=== Records provided ===

########################################

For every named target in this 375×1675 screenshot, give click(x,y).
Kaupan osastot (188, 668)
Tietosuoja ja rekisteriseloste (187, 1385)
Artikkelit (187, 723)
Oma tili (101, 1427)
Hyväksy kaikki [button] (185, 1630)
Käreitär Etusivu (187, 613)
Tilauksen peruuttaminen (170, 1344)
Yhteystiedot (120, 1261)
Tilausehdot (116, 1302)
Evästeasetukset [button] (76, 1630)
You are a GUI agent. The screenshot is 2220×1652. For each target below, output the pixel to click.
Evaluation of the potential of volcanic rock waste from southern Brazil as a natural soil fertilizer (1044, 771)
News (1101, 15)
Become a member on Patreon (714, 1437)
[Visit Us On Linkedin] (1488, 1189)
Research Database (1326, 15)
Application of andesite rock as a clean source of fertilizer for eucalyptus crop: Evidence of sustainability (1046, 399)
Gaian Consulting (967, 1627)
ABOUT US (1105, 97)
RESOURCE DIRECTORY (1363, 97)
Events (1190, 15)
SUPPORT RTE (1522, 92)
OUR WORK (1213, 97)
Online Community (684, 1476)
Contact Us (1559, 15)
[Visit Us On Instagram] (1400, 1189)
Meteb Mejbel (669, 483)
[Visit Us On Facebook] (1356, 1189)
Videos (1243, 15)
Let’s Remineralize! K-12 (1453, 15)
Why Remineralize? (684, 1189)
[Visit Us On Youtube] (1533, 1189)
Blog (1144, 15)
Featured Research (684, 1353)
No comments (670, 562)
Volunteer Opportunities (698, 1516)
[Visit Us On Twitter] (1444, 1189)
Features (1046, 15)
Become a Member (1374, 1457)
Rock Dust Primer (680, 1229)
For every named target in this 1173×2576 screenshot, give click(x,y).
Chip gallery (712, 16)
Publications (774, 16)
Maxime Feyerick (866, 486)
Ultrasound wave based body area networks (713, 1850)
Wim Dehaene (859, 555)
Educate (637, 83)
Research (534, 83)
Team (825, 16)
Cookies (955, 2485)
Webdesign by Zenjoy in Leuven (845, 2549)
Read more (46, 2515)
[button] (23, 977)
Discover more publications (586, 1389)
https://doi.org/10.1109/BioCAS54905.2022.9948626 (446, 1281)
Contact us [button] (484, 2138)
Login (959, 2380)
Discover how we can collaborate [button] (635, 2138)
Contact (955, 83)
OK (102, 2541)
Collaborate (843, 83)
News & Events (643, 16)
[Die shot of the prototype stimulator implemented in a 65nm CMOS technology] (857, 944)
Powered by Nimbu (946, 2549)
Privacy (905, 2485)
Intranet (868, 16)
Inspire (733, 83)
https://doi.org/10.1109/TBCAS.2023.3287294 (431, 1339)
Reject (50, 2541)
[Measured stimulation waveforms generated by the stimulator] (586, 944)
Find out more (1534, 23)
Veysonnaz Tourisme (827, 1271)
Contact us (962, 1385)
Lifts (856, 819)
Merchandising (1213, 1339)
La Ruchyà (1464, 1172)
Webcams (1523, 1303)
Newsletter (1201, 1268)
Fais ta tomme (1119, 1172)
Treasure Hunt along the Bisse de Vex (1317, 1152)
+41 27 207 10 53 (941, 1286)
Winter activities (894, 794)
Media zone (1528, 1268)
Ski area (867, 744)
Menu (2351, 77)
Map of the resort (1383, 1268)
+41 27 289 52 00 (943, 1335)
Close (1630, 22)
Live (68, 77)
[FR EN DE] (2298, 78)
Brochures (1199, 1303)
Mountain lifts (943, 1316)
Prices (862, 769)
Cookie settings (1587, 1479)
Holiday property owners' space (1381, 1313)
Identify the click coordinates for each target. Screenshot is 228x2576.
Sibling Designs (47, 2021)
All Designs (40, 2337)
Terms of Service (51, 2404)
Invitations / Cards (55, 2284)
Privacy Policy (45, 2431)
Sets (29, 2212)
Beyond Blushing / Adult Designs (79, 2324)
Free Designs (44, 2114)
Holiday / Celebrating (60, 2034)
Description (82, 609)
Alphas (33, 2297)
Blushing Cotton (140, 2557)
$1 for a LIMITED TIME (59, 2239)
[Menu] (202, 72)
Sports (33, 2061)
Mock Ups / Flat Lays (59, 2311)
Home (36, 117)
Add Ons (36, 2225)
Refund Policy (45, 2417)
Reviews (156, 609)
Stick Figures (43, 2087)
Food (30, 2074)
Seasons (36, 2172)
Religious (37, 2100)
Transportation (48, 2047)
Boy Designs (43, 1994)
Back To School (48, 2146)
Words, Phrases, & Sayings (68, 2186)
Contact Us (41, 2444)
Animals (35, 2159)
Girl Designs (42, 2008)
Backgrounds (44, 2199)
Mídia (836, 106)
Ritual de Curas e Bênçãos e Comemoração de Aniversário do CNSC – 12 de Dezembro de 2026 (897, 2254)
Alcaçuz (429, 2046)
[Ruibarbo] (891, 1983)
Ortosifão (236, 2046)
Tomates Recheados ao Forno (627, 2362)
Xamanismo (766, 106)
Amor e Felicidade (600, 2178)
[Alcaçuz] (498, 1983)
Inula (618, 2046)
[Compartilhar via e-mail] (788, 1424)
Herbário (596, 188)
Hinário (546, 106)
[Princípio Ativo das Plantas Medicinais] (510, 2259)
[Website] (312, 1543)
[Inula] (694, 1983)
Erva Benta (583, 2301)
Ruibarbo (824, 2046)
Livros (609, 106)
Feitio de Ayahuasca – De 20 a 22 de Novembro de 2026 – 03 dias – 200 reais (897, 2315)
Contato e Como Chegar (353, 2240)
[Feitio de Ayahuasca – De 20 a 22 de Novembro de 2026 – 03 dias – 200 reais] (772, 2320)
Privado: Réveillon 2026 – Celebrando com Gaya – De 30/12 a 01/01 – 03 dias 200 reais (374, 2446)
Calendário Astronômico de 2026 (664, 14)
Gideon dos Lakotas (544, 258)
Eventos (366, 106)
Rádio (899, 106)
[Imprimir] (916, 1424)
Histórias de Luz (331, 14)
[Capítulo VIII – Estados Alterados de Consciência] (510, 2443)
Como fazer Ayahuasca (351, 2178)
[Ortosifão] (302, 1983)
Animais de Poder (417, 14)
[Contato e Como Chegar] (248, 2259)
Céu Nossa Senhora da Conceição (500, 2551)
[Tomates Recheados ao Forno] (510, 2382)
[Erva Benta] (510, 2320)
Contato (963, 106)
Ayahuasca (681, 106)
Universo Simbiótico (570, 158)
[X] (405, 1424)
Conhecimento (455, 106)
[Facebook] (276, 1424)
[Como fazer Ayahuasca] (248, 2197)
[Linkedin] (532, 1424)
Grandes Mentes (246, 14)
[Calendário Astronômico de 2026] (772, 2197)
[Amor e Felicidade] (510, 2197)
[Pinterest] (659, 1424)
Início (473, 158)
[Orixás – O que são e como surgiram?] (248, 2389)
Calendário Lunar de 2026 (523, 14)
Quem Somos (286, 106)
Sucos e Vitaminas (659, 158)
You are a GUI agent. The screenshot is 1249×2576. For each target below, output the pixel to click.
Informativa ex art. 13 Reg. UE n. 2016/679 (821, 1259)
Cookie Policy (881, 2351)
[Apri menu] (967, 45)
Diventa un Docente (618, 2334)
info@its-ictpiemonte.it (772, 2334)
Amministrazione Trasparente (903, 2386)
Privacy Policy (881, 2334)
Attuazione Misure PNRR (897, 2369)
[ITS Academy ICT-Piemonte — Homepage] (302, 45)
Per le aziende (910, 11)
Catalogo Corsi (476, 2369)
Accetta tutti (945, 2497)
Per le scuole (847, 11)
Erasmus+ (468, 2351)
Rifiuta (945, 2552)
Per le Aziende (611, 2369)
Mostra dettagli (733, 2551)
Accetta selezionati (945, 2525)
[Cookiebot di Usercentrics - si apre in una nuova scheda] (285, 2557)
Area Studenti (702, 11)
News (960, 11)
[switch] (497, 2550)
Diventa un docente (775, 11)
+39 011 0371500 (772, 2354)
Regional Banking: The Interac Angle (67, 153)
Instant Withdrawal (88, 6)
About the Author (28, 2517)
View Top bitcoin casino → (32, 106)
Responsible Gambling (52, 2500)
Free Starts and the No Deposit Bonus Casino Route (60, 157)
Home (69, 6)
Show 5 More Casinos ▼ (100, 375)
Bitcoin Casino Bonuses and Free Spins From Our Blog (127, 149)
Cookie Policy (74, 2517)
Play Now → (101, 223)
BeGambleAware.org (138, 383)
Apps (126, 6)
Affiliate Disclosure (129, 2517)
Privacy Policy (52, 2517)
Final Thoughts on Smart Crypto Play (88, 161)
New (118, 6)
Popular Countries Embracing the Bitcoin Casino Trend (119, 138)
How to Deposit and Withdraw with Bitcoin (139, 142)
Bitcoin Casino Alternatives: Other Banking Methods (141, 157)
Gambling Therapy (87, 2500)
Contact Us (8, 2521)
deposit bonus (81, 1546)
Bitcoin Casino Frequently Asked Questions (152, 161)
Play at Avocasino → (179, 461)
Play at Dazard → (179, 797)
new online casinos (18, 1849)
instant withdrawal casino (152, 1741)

########################################

=== Work request ===
In the listing above, find the line with "Contact Us (1559, 15)" and the line with "Educate (637, 83)". Output those two lines and every line between them, exactly as written.

=== Solution for this exercise ===
Contact Us (1559, 15)
[Visit Us On Instagram] (1400, 1189)
Meteb Mejbel (669, 483)
[Visit Us On Facebook] (1356, 1189)
Videos (1243, 15)
Let’s Remineralize! K-12 (1453, 15)
Why Remineralize? (684, 1189)
[Visit Us On Youtube] (1533, 1189)
Blog (1144, 15)
Featured Research (684, 1353)
No comments (670, 562)
Volunteer Opportunities (698, 1516)
[Visit Us On Twitter] (1444, 1189)
Features (1046, 15)
Become a Member (1374, 1457)
Rock Dust Primer (680, 1229)
For every named target in this 1173×2576 screenshot, give click(x,y).
Chip gallery (712, 16)
Publications (774, 16)
Maxime Feyerick (866, 486)
Ultrasound wave based body area networks (713, 1850)
Wim Dehaene (859, 555)
Educate (637, 83)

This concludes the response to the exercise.